Task requirements:
1 – Do the following statements agree with the article below on Teryl Austin's introduction as Bengals defensive coordinator? For each, answer yes or no and quote the words of the article that decide it. (a) Austin said the defense would get a complete overhaul. (b) Austin spent the last four seasons as defensive coordinator in Detroit. (c) Austin has had twelve interviews to become a head coach.
2 – Write the next part of the article below on Teryl Austin's introductory press conference with the Bengals, picking up after its final sentence.

Selected excerpt:
****************

New Cincinnati Bengals defensive coordinator Teryl Austin made two things clear during his introductory press conference Wednesday at Paul Brown Stadium.
The first was that there will be some changes to the defense, but not a complete overhaul.
And the second was that he chose to come to Cincinnati to win games, not a head coaching job.
“The biggest selling point is you have a chance to come work with a quality person, a chance to work with a quality team,” Austin said. “All of that other stuff will take care of itself. I can’t control that. So when you have an opportunity to work with good people, good players, good teams, you have to take that chance.
“That’s really what I was looking for more than ‘Hey, I can go with Marvin and possibly become a head coach,’” Austin added.
The defensive coordinator in Detroit the last four seasons, Austin has had 10 interviews to become a head coach, including one last week with the Lions to succeed Jim Caldwell.
Austin has been critical in the past of the Rooney Rule, which requires NFL teams to interview minority candidates for head coaching and senior football operations jobs, but he was more diplomatic Wednesday.
“I think when I made the statement about the Rooney Rule was how I felt about after that particular year,” Austin said. “I thought at the time there were some interviews that weren’t … I didn’t put my best foot forward. I didn’t do very well. But other times you could tell it was just, ‘Hey, we’re going to check this box and we’re going to move on.’
“More importantly than worrying about the Rooney Rule is trying to make sure that I get my defense to play well,” he added.

****************

Information supplied:
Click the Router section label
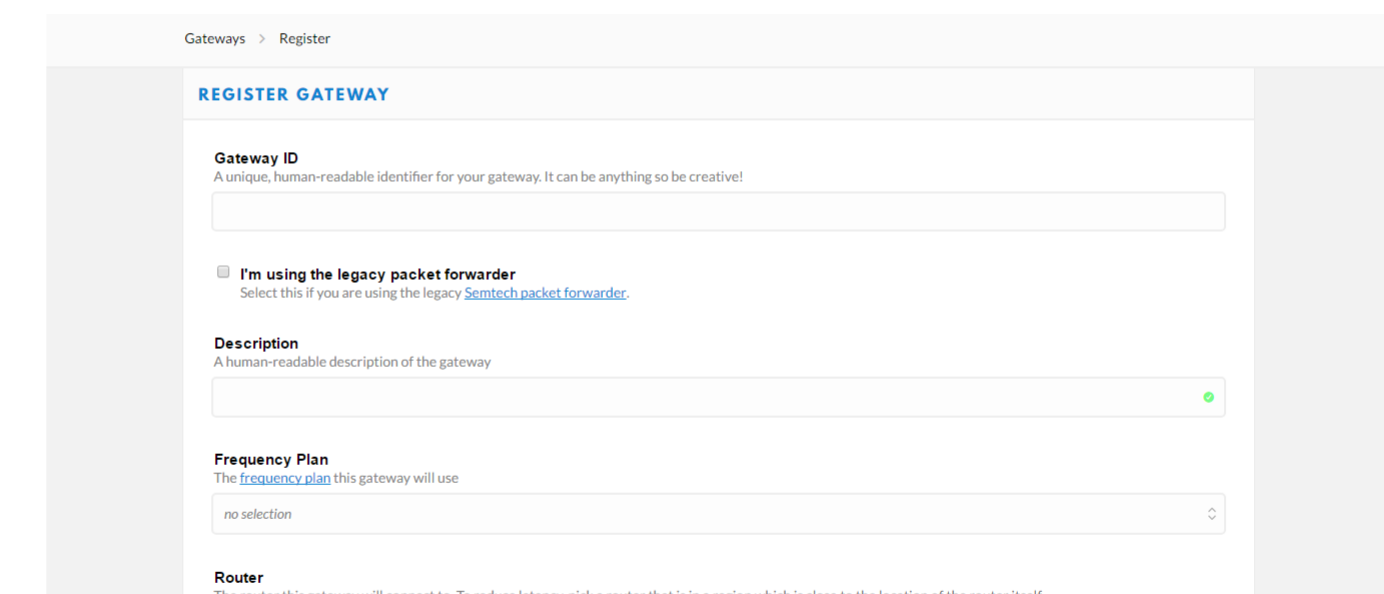Image resolution: width=1384 pixels, height=594 pixels. pos(239,577)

****************

Answers:
1 –
(a) No: "there will be some changes to the defense, but not a complete overhaul."
(b) Yes: "The defensive coordinator in Detroit the last four seasons"
(c) No: "Austin has had 10 interviews to become a head coach"

2 –
Austin said his goal is to make the transition from the system run by former defensive coordinator Paul Guenther, who took the same job in Oakland earlier this week, to his as smooth as possible for the players.
“It’s more about them than it is for us,” he said. “If you’ve got guys that have been in it, we try to keep things as similar as possible terminology wise, because that makes people comfortable, coaches and players. But there’s going to be changes. There has to be. There’s going to be changes in terms of how you maybe call a few things, but it won’t be an overhaul.”
Austin said he wants his defense to be aggressive, physical and focused on turnovers, an area where the Bengals have been deficient the last two seasons, especially in 2017 when they recorded a franchise-low 14 takeaways.
Under Austin, the Lions forced 32 turnovers last year, third most in the league.
“It’s like anything else in coaching, you get what you emphasize,” he said. “This past offseason I really, really dove into making sure we emphasized it more. We ran more drills, more takeaway drills. We kept that going throughout the entire year, and I think it paid off because what our guys saw were tangible results early. And they kept building off that.”
In their first comments after Monday’s signing, both Lewis and Austin used the word “aggressive.”
Austin expanded on that Wednesday.
“I think being aggressive is on defense we’re going to try to play on their side of the line of scrimmage,” he said. “We’re going to play without fear. We’re going to play really, really physical and strong. We’re not going to try to sit back and let somebody try and dictate what we do.
“To me, aggressive is not fighting and talking and all of that other stuff. It’s how you play the game,” he added. “That’s what I want our people to see.”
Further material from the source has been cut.